= Task requirements =
Put all of the rows below into a numbered list, leaving out any blank lines.

= Records provided =
start
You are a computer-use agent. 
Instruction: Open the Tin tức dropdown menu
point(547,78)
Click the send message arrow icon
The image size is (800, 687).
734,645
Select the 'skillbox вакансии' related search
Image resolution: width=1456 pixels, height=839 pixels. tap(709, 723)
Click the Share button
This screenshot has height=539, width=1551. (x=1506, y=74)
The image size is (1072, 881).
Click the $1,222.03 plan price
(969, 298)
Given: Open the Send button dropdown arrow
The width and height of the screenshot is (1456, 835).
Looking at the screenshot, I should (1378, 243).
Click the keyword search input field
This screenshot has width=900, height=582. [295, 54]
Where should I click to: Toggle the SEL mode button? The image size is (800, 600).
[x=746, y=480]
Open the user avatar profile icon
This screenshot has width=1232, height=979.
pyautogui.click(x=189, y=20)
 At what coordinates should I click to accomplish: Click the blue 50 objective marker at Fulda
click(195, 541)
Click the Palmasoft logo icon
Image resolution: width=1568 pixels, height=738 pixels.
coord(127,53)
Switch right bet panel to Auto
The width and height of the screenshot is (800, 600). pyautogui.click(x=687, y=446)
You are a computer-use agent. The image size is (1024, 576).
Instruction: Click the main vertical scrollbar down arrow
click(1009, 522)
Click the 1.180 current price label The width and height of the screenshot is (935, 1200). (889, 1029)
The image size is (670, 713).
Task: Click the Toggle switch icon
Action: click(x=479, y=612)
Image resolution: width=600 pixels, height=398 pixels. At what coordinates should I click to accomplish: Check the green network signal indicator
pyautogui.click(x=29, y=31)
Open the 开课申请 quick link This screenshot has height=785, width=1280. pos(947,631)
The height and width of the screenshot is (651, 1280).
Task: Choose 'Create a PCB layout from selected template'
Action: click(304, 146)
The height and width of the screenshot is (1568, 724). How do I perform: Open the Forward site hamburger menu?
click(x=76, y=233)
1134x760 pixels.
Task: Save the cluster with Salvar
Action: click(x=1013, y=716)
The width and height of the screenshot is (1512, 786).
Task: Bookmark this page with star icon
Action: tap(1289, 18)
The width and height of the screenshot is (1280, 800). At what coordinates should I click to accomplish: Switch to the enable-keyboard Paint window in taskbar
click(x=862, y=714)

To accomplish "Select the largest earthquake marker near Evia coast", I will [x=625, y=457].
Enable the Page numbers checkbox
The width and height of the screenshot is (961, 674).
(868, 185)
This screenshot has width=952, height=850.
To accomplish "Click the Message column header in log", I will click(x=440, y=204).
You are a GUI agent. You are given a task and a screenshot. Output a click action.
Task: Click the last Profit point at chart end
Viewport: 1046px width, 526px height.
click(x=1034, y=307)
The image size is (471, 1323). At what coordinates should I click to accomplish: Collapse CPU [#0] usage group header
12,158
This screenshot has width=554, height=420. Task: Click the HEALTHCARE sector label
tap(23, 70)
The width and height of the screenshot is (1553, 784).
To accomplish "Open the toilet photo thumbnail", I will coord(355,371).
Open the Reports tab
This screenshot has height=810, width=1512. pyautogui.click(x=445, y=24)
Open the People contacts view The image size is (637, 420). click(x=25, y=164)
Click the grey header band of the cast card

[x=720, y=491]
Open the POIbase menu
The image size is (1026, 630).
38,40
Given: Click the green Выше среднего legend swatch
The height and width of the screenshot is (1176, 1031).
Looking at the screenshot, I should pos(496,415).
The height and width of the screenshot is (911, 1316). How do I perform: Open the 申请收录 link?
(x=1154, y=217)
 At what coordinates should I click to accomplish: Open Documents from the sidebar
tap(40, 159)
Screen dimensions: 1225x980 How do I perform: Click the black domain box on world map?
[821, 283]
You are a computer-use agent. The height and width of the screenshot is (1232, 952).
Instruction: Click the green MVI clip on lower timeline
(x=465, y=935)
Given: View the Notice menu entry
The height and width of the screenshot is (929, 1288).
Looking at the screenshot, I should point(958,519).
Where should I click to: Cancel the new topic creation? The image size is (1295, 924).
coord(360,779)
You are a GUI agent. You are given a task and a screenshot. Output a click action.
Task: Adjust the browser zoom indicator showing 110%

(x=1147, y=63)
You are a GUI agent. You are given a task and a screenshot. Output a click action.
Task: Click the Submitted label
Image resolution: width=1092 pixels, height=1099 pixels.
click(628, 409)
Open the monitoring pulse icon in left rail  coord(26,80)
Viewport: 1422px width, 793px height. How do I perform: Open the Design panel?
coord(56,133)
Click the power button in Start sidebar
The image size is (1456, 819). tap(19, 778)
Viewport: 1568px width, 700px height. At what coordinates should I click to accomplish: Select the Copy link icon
end
= Exercise solution =
1. You are a computer-use agent. 
2. Instruction: Open the Tin tức dropdown menu
3. point(547,78)
4. Click the send message arrow icon
5. The image size is (800, 687).
6. 734,645
7. Select the 'skillbox вакансии' related search
8. Image resolution: width=1456 pixels, height=839 pixels. tap(709, 723)
9. Click the Share button
10. This screenshot has height=539, width=1551. (x=1506, y=74)
11. The image size is (1072, 881).
12. Click the $1,222.03 plan price
13. (969, 298)
14. Given: Open the Send button dropdown arrow
15. The width and height of the screenshot is (1456, 835).
16. Looking at the screenshot, I should (1378, 243).
17. Click the keyword search input field
18. This screenshot has width=900, height=582. [295, 54]
19. Where should I click to: Toggle the SEL mode button? The image size is (800, 600).
20. [x=746, y=480]
21. Open the user avatar profile icon
22. This screenshot has width=1232, height=979.
23. pyautogui.click(x=189, y=20)
24.  At what coordinates should I click to accomplish: Click the blue 50 objective marker at Fulda
25. click(195, 541)
26. Click the Palmasoft logo icon
27. Image resolution: width=1568 pixels, height=738 pixels.
28. coord(127,53)
29. Switch right bet panel to Auto
30. The width and height of the screenshot is (800, 600). pyautogui.click(x=687, y=446)
31. You are a computer-use agent. The image size is (1024, 576).
32. Instruction: Click the main vertical scrollbar down arrow
33. click(1009, 522)
34. Click the 1.180 current price label The width and height of the screenshot is (935, 1200). (889, 1029)
35. The image size is (670, 713).
36. Task: Click the Toggle switch icon
37. Action: click(x=479, y=612)
38. Image resolution: width=600 pixels, height=398 pixels. At what coordinates should I click to accomplish: Check the green network signal indicator
39. pyautogui.click(x=29, y=31)
40. Open the 开课申请 quick link This screenshot has height=785, width=1280. pos(947,631)
41. The height and width of the screenshot is (651, 1280).
42. Task: Choose 'Create a PCB layout from selected template'
43. Action: click(304, 146)
44. The height and width of the screenshot is (1568, 724). How do I perform: Open the Forward site hamburger menu?
45. click(x=76, y=233)
46. 1134x760 pixels.
47. Task: Save the cluster with Salvar
48. Action: click(x=1013, y=716)
49. The width and height of the screenshot is (1512, 786).
50. Task: Bookmark this page with star icon
51. Action: tap(1289, 18)
52. The width and height of the screenshot is (1280, 800). At what coordinates should I click to accomplish: Switch to the enable-keyboard Paint window in taskbar
53. click(x=862, y=714)
54. To accomplish "Select the largest earthquake marker near Evia coast", I will [x=625, y=457].
55. Enable the Page numbers checkbox
56. The width and height of the screenshot is (961, 674).
57. (868, 185)
58. This screenshot has width=952, height=850.
59. To accomplish "Click the Message column header in log", I will click(x=440, y=204).
60. You are a GUI agent. You are given a task and a screenshot. Output a click action.
61. Task: Click the last Profit point at chart end
62. Viewport: 1046px width, 526px height.
63. click(x=1034, y=307)
64. The image size is (471, 1323). At what coordinates should I click to accomplish: Collapse CPU [#0] usage group header
65. 12,158
66. This screenshot has width=554, height=420. Task: Click the HEALTHCARE sector label
67. tap(23, 70)
68. The width and height of the screenshot is (1553, 784).
69. To accomplish "Open the toilet photo thumbnail", I will coord(355,371).
70. Open the Reports tab
71. This screenshot has height=810, width=1512. pyautogui.click(x=445, y=24)
72. Open the People contacts view The image size is (637, 420). click(x=25, y=164)
73. Click the grey header band of the cast card
74. [x=720, y=491]
75. Open the POIbase menu
76. The image size is (1026, 630).
77. 38,40
78. Given: Click the green Выше среднего legend swatch
79. The height and width of the screenshot is (1176, 1031).
80. Looking at the screenshot, I should pos(496,415).
81. The height and width of the screenshot is (911, 1316). How do I perform: Open the 申请收录 link?
82. (x=1154, y=217)
83.  At what coordinates should I click to accomplish: Open Documents from the sidebar
84. tap(40, 159)
85. Screen dimensions: 1225x980 How do I perform: Click the black domain box on world map?
86. [821, 283]
87. You are a computer-use agent. The height and width of the screenshot is (1232, 952).
88. Instruction: Click the green MVI clip on lower timeline
89. (x=465, y=935)
90. Given: View the Notice menu entry
91. The height and width of the screenshot is (929, 1288).
92. Looking at the screenshot, I should point(958,519).
93. Where should I click to: Cancel the new topic creation? The image size is (1295, 924).
94. coord(360,779)
95. You are a GUI agent. You are given a task and a screenshot. Output a click action.
96. Task: Adjust the browser zoom indicator showing 110%
97. (x=1147, y=63)
98. You are a GUI agent. You are given a task and a screenshot. Output a click action.
99. Task: Click the Submitted label
100. Image resolution: width=1092 pixels, height=1099 pixels.
101. click(628, 409)
102. Open the monitoring pulse icon in left rail  coord(26,80)
103. Viewport: 1422px width, 793px height. How do I perform: Open the Design panel?
104. coord(56,133)
105. Click the power button in Start sidebar
106. The image size is (1456, 819). tap(19, 778)
107. Viewport: 1568px width, 700px height. At what coordinates should I click to accomplish: Select the Copy link icon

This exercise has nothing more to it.